::: RECORDS
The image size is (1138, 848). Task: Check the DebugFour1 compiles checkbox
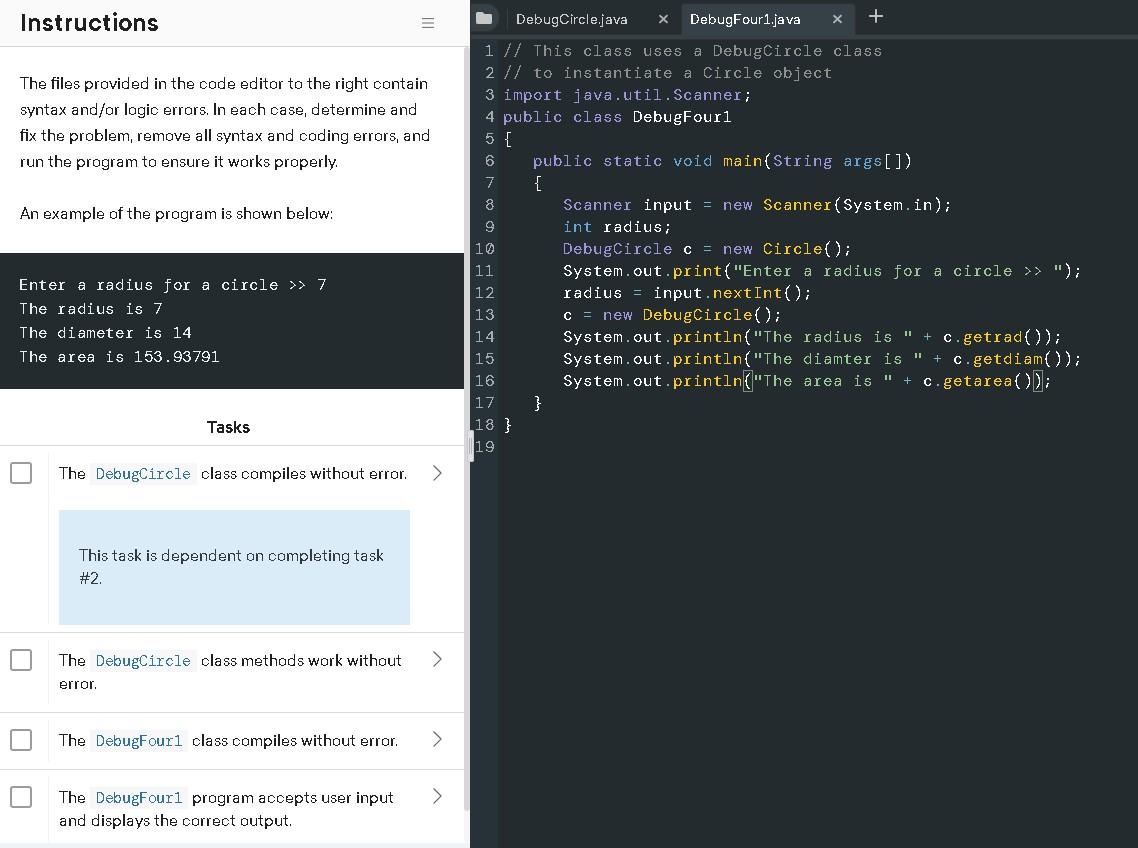21,740
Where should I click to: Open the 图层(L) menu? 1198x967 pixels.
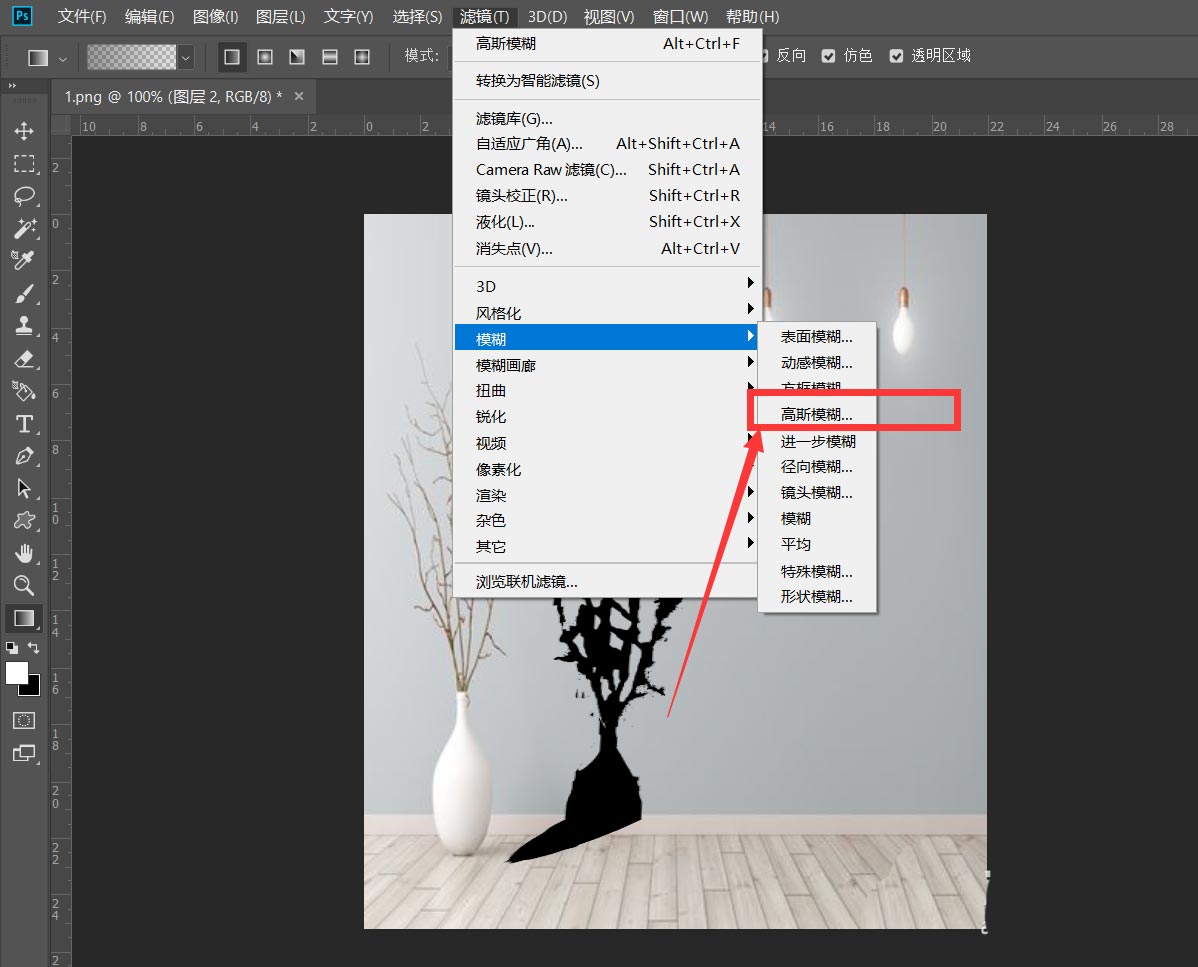click(281, 16)
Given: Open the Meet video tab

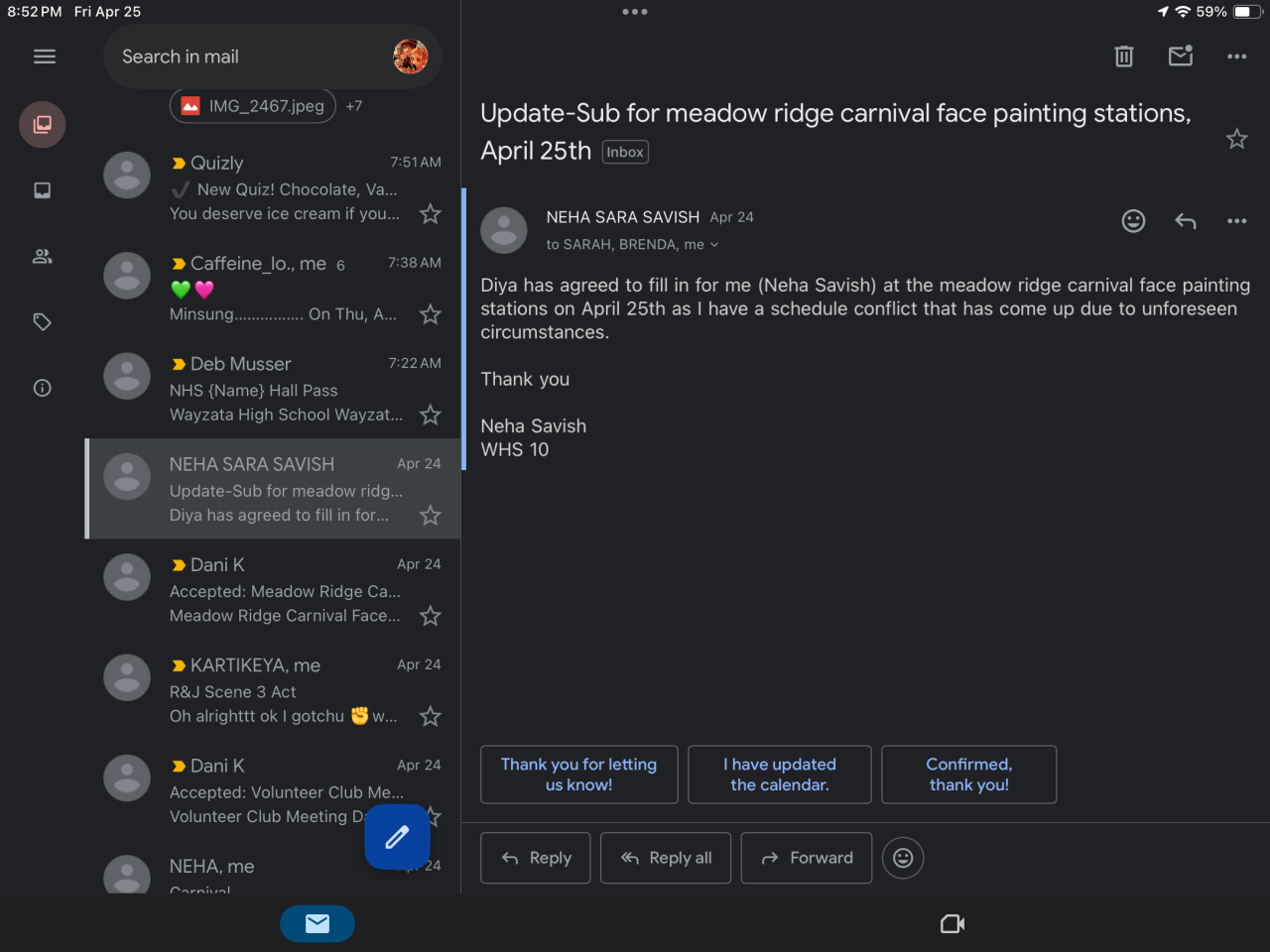Looking at the screenshot, I should click(952, 924).
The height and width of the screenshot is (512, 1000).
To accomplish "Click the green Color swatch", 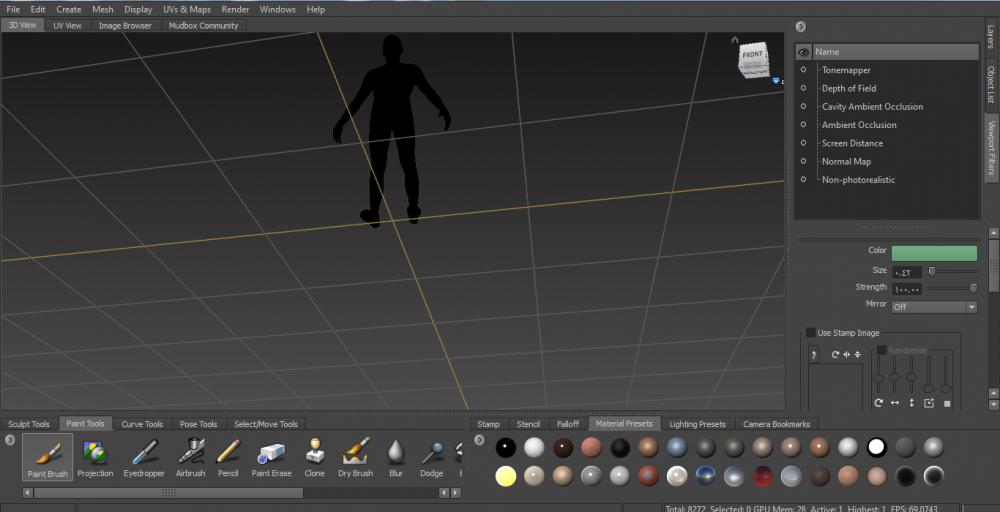I will 934,253.
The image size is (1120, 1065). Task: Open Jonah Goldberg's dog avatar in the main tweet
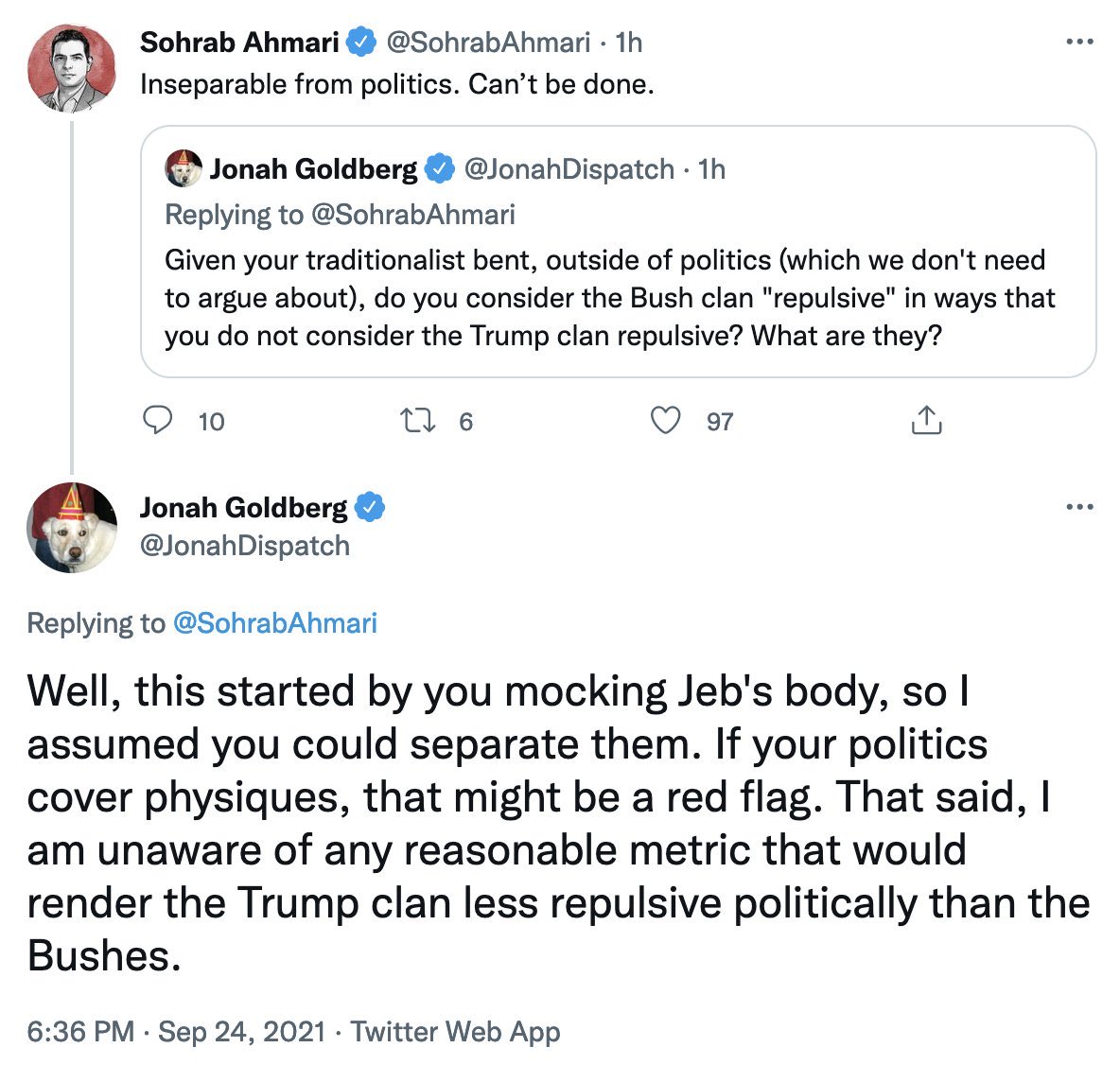coord(72,528)
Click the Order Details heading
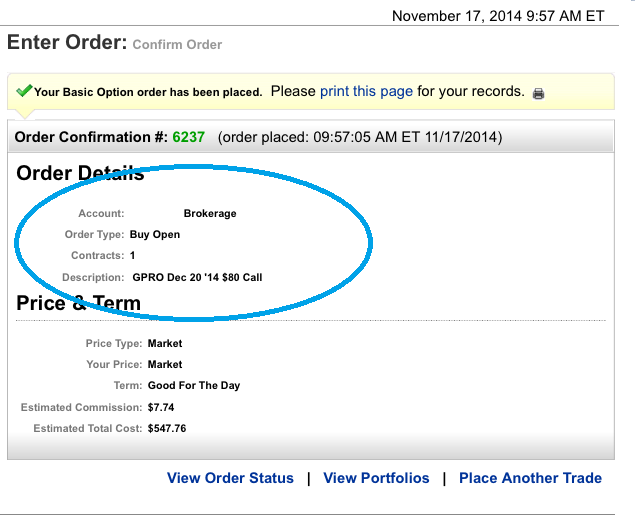 pyautogui.click(x=80, y=173)
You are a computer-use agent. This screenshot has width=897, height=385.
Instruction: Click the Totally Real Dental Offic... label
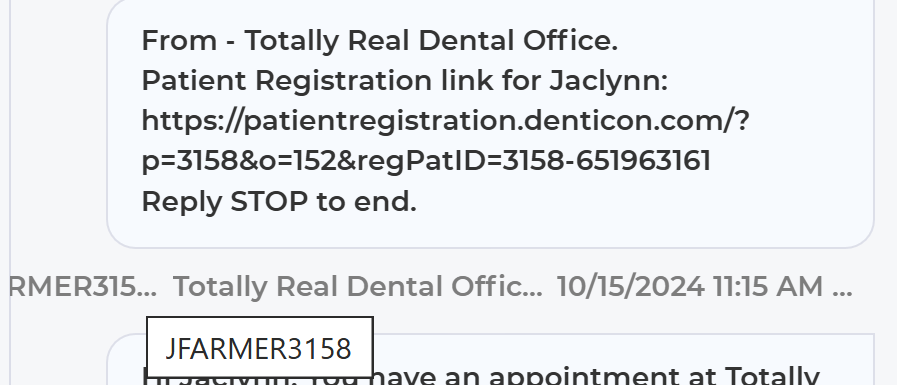[358, 286]
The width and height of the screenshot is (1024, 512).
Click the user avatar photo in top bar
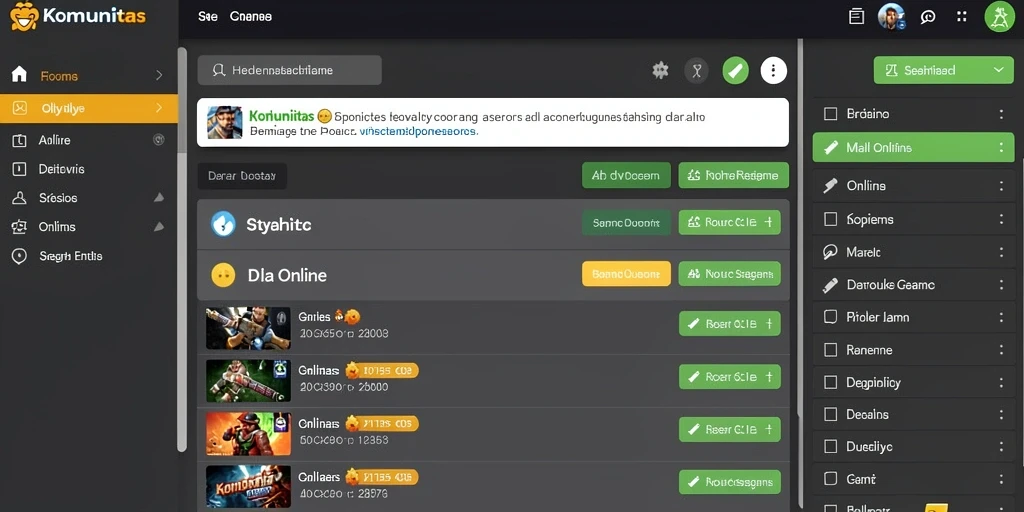[891, 16]
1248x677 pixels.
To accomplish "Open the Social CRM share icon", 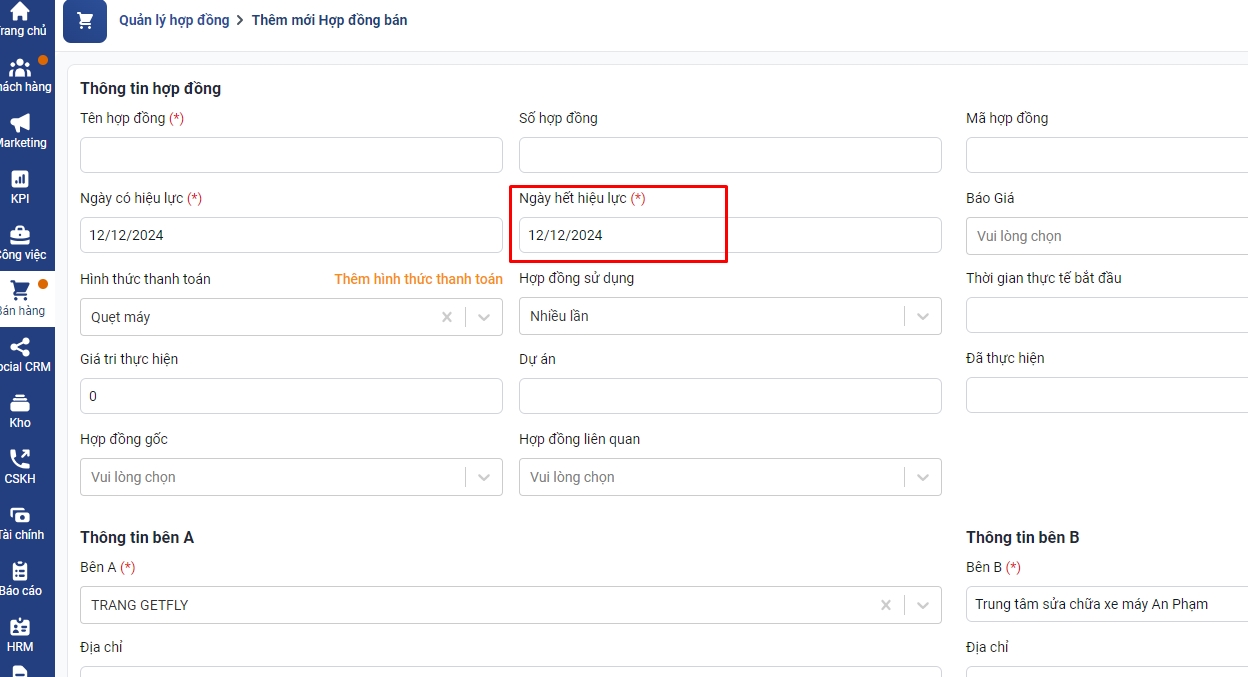I will tap(20, 348).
::::::
• [YOUR GOAL] Pull every line with the string "width" out of the material.

• [RESULT]
The height and width of the screenshot is (512, 1000).
You are a computer-use agent. This screenshot has width=897, height=385.
The width and height of the screenshot is (1024, 512).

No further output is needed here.